Interesting, didn't know there're policies for such things. I only use dnscontrol for my private lab, so no restrictions there.

If anyone is interested, that's the script I've built:

#!/usr/bin/env bash

SCRIPTPATH="$( cd -P "$( dirname "${BASH_SOURCE[0]}" )" && pwd )"
cd $SCRIPTPATH/../

set -x

if [ -f "spfcache.updated.json" ]; then
    echo "SPFCache was updated...";

    echo "Getting git access ready..."
    mkdir ~/.ssh/
    set +x
    echo "$(echo "${CI_COMMIT_KEY}" | base64 -d)" > ~/.ssh/id_rsa
    set -x
    # ^ ENV Variable must be created using `cat private_key | base64 --wrap 0` and added as masked into ENV variables.
    chmod 600 ~/.ssh/id_rsa

    echo "Preparing SPFCache file..."
    rm spfcache.json
    mv spfcache.updated.json spfcache.json

    echo "Preparing git commit..."
    git add spfcache.json
    git config --global user.name "dnscontrol CI Bot"
    git config --global user.email "<>" # set no email address for bot
    git config --global core.sshCommand 'ssh -o UserKnownHostsFile=/dev/null -o StrictHostKeyChecking=no' # its only internal network anyway
    git remote set-url --push origin "git@${CI_SERVER_HOST}:${CI_PROJECT_PATH}.git" # force to use SSH

    echo "Committing and pushing updated SPFCache..."
    git commit -m "[BOT] Updated SPFCache" spfcache.json
    git push -o ci.skip origin HEAD:${CI_COMMIT_BRANCH}
fi

exit 0
mdallaire commented 1 year ago

I just wanted to share my approach to the spfcache.json problem in CI. I run on Gitlab and instead of committing the file to the repo I use the cache functionality to persist the spfcache. The test stage ensure that the dnscontrol.js is valid and also update the spfcache.json file if needed. The cached version is then reused in the deploy stage.
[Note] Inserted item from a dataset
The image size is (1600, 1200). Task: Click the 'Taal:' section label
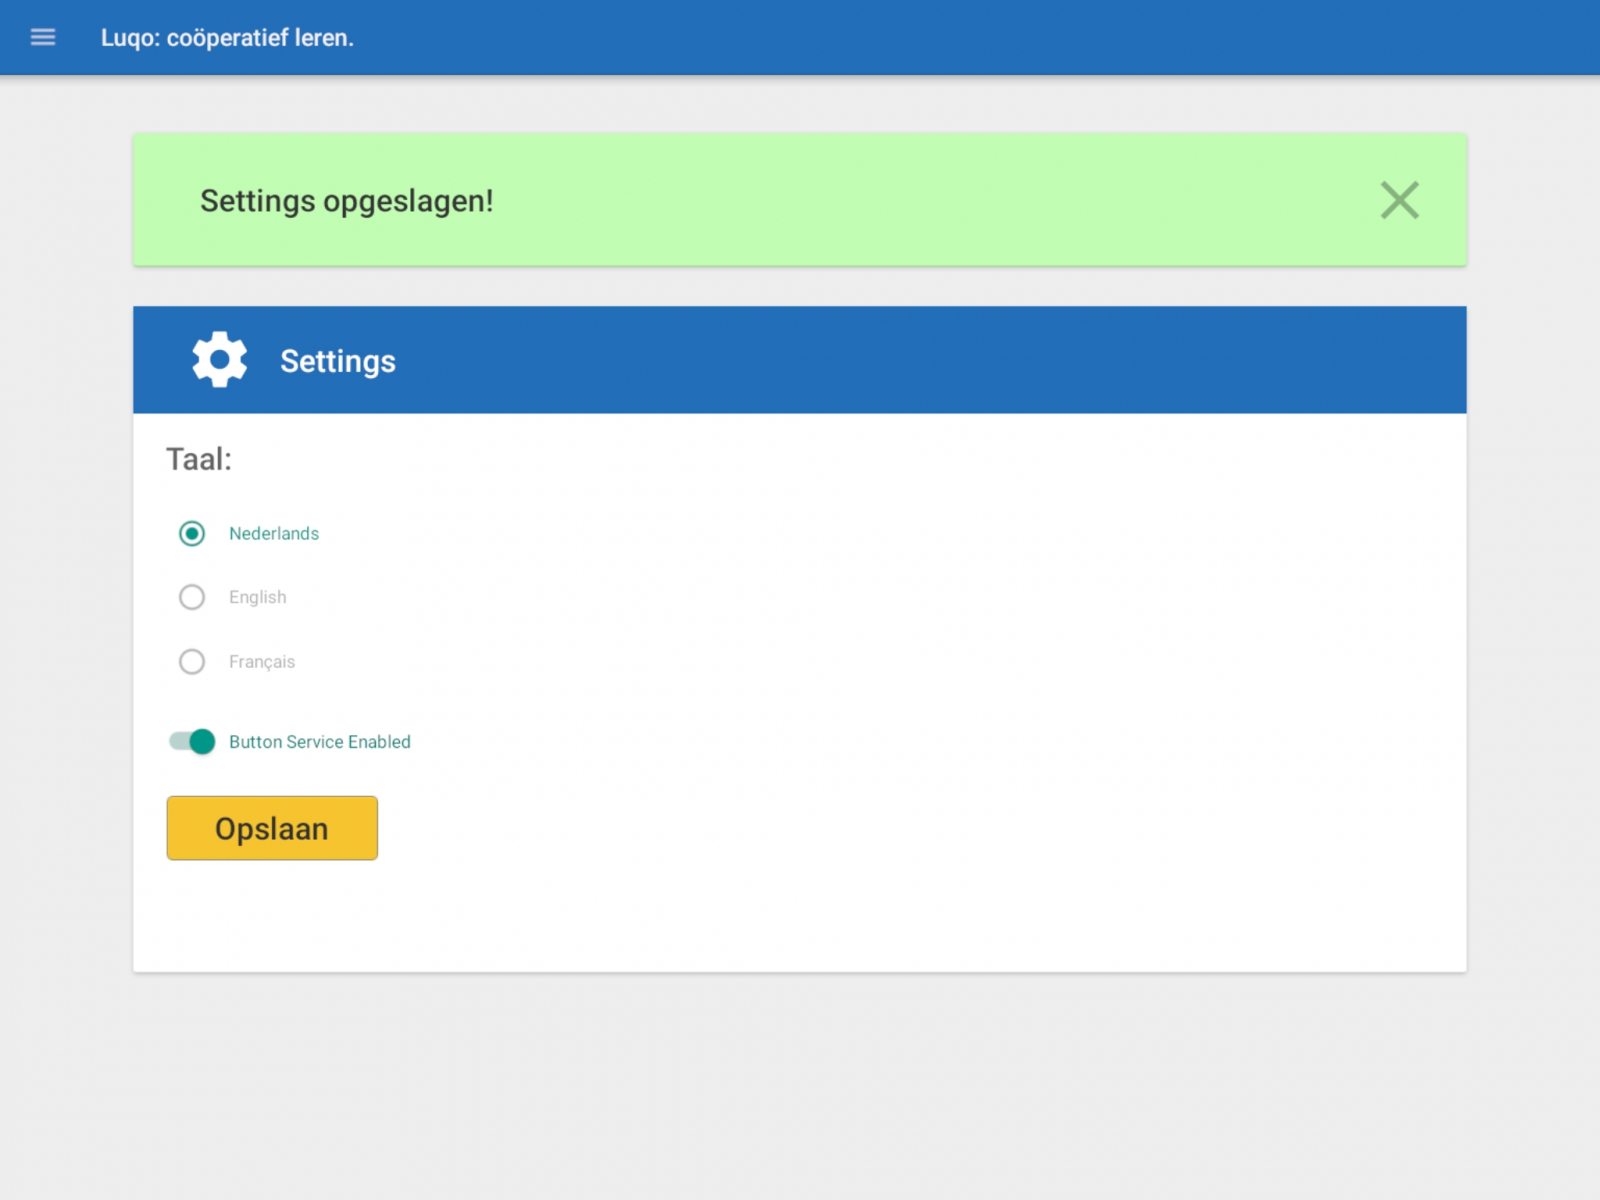[x=198, y=459]
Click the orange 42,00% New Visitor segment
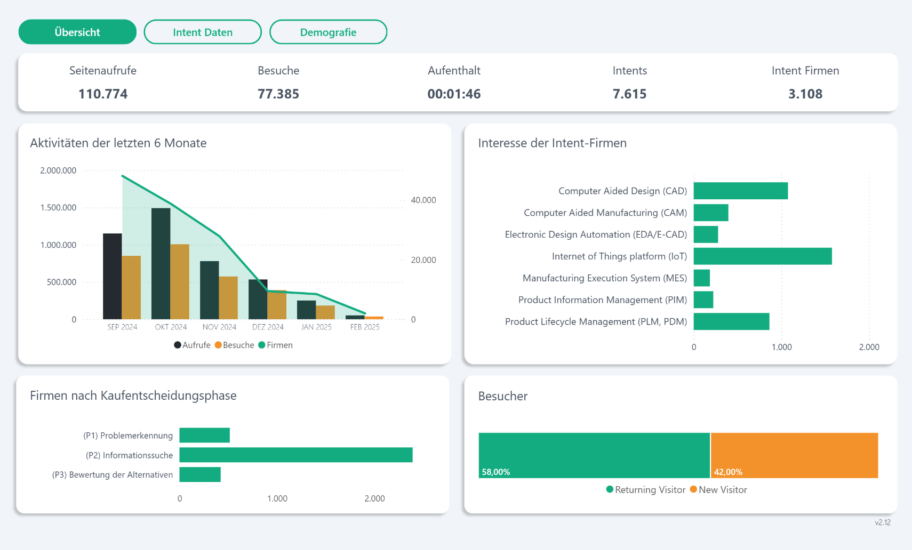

That being said, even though spfcache.json is not a pain point for me I would not be sad if it is removed.

Here is a short version of the .gitlab-ci.yml I am using:

stages:
 - test
 - deploy

test:
    image:
        name: stackexchange/dnscontrol:v3.20.0
    stage: test
    cache:
        - key: spfcache
          paths:
            - spfcache.json
    script:
        - dnscontrol check
        - |
            if [ -f "spfcache.updated.json" ];
            then 
                mv spfcache.updated.json spfcache.json && dnscontrol check;

            fi

deploy:
    stage: deploy
    image:
        name: stackexchange/dnscontrol:v3.20.0
    cache:
        - key: spfcache
          paths:
            - spfcache.json
    needs: [test]
    rules:
     - if: '$CI_COMMIT_BRANCH == "main"'
    script:
        - dnscontrol push
cafferata commented 1 year ago

From the first moment I read the documentation I asked myself, is this a real-world problem that we have never experienced? Then I thought, okay fine, let's apply this method. As far as I'm concerned, the removal of the spf cache would not cause any problems for us.

martinstadelmann commented 11 months ago

Another caveat is that the cache is per dnsconfig.js including the SPF_BUILDER(). So having multiple configs in different folders (e.g. foo/dnsconfig.js and bar/dnsconfig.js) will not work if executed from the same root (with the --config flag) since the spfcache.json is expected to be in the current working directory. Unlike the config's location there doesn't seem to be a flag to change this either.

An option to ignore (or only warn) if an included DNS server is down and not writing a cache file would be welcome. IMO it could be removed altogether as well.